Condition-specific readmissions measures for heart failure, pneumonia, and heart attack may not accurately or fairly reflect hospital quality, according to a study published this week in the Annals of Internal Medicine.

The study found significant differences in hospitals' performance when readmissions were assessed for non-Medicare patients and for conditions other than those currently reported, showing that when these additional factors are taken into account, half of the hospitals would be subject to a change in their financial penalty status.

The Hospital Readmissions Reduction Program (HRRP), a national mandatory penalty-for-performance program, was unveiled by CMS with the passage of the Affordable Care Act. Although the HRRP has worked to drive down readmission rates, CMS recently hit 2600 hospitals with penalties for failing to hit targets. Hospital leaders have long been concerned about the size of the penalties and the lack of adjustment for socioeconomic and clinical factors.

Calculations known as excess readmission ratios (ERRs) examine hospitals' readmissions for heart failure, heart attack, and pneumonia among Medicare beneficiaries. These ERRs are currently used to assess care quality in the form of consumer report cards and to determine the financial implications for hospitals.

In this study, researchers reviewed data from the Healthcare Cost and Utilization Project's Nationwide Readmission Database. They zeroed in on more than 2100 hospital observations in 2013 and 2014 to investigate whether 30-day readmission measures for publicly reported conditions among Medicare patients reflect hospital performance on readmissions more broadly in an all-payer national sample. They found that 29% of hospitals currently being penalized for readmissions would no longer incur a penalty if unreported conditions were used as the basis of the calculations.

The difference widened when examining non-Medicare readmission rates: 40% of penalized hospitals would not have penalties if performance was based on readmission rates for non-Medicare patients hospitalized for the same 3 conditions.

The senior author of the study said that the reliance on Medicare data led to “an incomplete picture."

"Significant attention has been given to hospitals' overall performance as determined by the public reporting of a small number of specific conditions and patient populations. It's a little bit like issuing a final grade based on a few homework assignments and not a full semester's worth of work," said Robert W. Yeh, MD, MSc, director of the Smith Center for Outcomes Research in Cardiology at Beth Israel Deaconess Medical Center (BIDMC), in a statement.

Another researcher, Neel Butala, MD, MBA, an investigator at the Smith Center at BIDMC and cardiology fellow at Massachusetts General Hospital, said another aim was to find out if hospitals that reported high readmission rates for fee-for-service Medicare patients would also have high readmission rates for patients with other payers. They also wanted to see if high readmission rates for the 3 specified conditions held for other unreported conditions.

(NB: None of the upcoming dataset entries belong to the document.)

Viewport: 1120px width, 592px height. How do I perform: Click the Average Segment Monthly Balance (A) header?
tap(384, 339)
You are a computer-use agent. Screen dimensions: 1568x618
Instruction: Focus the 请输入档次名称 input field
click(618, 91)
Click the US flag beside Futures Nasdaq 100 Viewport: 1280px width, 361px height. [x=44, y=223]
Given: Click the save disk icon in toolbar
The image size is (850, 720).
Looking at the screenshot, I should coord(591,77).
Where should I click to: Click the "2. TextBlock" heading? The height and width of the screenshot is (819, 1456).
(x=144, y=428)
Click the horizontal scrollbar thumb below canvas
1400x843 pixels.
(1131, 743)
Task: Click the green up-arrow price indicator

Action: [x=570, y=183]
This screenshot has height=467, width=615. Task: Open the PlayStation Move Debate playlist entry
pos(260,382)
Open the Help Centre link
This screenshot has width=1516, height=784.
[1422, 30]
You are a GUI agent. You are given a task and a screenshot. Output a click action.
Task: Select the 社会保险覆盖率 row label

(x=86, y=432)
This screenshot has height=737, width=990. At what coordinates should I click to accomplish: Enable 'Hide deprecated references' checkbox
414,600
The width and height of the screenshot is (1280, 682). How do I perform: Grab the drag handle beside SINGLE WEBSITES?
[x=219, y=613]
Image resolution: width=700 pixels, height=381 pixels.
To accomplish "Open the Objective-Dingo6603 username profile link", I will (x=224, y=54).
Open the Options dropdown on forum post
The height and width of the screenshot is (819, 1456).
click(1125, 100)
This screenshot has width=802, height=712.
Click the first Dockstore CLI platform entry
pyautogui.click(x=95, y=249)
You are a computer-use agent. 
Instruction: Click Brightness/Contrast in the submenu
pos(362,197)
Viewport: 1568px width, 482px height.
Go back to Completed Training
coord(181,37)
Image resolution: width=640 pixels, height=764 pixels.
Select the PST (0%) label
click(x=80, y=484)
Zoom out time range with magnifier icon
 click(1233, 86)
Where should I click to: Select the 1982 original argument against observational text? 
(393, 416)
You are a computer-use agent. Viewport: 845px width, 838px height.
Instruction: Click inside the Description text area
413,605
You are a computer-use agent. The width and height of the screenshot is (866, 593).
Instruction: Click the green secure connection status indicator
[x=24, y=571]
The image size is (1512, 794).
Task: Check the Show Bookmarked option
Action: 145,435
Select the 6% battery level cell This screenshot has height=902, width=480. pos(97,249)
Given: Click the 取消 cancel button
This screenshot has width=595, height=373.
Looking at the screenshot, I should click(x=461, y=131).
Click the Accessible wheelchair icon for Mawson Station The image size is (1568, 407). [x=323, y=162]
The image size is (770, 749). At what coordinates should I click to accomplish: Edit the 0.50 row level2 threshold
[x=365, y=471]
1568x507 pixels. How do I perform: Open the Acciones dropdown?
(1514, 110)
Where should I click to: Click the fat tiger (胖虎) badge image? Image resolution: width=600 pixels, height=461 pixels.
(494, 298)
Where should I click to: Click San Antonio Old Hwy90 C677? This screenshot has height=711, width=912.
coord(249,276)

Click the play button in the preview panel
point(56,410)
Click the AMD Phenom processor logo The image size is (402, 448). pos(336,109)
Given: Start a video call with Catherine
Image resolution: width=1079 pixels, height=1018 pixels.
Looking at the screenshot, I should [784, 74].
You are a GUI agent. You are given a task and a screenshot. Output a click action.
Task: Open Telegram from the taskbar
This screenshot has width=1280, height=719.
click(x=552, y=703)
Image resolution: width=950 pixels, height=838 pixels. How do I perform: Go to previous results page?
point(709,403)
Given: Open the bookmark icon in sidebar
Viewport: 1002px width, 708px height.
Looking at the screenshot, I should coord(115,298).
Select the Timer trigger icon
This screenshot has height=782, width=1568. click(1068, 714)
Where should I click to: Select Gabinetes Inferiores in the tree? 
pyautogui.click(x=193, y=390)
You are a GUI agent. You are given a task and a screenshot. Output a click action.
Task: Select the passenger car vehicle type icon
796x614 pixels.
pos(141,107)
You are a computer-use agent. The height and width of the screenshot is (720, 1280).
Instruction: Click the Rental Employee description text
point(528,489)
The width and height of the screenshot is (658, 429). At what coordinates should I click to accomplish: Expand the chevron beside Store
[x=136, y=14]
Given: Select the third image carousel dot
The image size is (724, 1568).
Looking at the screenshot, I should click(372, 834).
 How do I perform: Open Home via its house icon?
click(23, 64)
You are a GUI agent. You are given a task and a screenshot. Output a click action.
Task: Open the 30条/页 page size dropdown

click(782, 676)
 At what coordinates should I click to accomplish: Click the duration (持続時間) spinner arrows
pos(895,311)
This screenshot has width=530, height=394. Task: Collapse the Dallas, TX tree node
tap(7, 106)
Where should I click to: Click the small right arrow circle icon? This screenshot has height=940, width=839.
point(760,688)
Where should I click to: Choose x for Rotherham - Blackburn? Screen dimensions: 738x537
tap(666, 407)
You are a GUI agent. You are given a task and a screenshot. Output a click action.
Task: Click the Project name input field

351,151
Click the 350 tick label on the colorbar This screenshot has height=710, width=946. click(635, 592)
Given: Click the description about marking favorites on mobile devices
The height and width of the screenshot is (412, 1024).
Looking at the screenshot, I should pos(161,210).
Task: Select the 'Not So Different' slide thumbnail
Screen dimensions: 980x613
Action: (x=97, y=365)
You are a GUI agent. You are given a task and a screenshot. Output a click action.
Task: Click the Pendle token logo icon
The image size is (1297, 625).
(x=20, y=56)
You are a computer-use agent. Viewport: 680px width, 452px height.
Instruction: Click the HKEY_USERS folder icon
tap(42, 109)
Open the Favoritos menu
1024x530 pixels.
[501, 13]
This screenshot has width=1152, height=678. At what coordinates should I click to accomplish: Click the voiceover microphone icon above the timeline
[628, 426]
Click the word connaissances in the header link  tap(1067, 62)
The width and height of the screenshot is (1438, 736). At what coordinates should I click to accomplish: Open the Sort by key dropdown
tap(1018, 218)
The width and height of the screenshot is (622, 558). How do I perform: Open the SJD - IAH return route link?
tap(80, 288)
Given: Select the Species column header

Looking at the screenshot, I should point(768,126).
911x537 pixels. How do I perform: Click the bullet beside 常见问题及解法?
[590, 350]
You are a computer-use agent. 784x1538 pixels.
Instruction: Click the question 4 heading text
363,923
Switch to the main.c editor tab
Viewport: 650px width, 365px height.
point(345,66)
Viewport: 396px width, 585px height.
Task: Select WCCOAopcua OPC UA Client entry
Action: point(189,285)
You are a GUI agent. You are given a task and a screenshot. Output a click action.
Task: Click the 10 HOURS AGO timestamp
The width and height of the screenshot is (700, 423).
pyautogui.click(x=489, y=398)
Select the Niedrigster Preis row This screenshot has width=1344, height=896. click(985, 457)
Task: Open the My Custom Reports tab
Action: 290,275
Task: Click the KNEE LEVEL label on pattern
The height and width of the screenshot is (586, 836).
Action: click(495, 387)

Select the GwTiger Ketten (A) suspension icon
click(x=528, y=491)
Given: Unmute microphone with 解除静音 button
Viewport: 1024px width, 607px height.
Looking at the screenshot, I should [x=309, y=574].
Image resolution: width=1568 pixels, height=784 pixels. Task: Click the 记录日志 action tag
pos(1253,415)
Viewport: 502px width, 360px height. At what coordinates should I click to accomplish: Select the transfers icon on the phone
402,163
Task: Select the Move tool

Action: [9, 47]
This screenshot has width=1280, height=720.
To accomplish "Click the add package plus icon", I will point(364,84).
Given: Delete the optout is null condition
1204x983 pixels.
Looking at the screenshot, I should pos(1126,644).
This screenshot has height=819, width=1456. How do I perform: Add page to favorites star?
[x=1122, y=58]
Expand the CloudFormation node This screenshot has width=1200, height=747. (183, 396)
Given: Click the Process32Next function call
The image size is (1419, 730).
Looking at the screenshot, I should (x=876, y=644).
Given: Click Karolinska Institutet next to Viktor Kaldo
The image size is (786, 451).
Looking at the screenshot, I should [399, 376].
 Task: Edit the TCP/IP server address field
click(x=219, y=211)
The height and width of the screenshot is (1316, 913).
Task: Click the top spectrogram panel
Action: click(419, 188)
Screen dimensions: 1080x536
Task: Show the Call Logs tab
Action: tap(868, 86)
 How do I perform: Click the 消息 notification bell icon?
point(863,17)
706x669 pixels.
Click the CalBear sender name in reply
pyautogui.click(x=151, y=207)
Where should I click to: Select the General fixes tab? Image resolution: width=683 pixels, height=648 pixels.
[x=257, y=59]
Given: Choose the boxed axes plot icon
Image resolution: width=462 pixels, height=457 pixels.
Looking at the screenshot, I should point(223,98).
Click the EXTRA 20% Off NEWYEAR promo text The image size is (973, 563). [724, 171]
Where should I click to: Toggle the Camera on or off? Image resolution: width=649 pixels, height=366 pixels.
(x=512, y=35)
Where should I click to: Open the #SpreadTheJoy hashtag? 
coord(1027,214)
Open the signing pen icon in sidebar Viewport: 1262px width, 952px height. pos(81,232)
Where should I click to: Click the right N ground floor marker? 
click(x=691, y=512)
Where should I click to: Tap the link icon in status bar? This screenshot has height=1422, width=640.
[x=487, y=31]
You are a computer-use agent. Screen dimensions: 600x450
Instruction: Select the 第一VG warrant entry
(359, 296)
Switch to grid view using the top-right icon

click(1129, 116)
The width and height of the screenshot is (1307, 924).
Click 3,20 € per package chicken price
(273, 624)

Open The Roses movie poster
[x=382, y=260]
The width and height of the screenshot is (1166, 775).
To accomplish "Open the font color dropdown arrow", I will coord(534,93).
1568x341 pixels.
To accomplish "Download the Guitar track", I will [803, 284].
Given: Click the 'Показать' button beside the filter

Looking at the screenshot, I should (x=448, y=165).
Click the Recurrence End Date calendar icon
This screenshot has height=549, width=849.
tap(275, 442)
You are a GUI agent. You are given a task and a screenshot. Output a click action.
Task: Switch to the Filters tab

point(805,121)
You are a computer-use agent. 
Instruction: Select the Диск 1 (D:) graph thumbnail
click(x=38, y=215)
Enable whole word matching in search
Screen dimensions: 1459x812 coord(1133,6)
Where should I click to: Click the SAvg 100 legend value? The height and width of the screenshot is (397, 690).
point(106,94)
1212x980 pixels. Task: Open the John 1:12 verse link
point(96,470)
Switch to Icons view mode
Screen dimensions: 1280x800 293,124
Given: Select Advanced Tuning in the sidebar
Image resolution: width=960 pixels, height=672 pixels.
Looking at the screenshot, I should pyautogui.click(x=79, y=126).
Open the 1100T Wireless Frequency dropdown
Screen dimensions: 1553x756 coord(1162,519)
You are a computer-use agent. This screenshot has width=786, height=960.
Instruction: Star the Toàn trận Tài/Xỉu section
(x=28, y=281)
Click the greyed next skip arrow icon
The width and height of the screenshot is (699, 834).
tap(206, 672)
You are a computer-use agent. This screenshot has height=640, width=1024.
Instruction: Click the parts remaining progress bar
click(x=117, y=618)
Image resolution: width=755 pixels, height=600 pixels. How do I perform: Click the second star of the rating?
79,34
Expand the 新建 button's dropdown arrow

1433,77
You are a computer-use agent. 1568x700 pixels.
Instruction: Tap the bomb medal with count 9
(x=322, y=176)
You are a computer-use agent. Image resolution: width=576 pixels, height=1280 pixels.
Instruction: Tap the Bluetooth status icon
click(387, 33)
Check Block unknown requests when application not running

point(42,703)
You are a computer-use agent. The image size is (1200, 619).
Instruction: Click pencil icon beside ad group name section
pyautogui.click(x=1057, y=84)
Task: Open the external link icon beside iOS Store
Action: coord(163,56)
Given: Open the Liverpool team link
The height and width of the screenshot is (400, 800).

"This tells us that similar hospital or patient characteristics may influence readmissions more than similar disease conditions and suggests that efforts to prevent readmissions may be more successful by targeting hospital-wide processes rather than condition-specific processes," said Butala.

Medicare metrics alone may not be sufficient when judging hospital quality for readmissions, said Yeh.

Futher study is needed to identifiy what is driving the difference between the Medicare and non-Medicare patient groups, as well as to come up with risk mitigation interventions, the study said.

Reference

Butala NM, Kramer DB, Shen C, et al. Applicability of publicly reported hospital readmission measures to unreported conditions and other patient populations: a cross-sectional all-payer study [published online March 27, 2018]. Ann Intern Med. doi: 10.7326/M17-1492.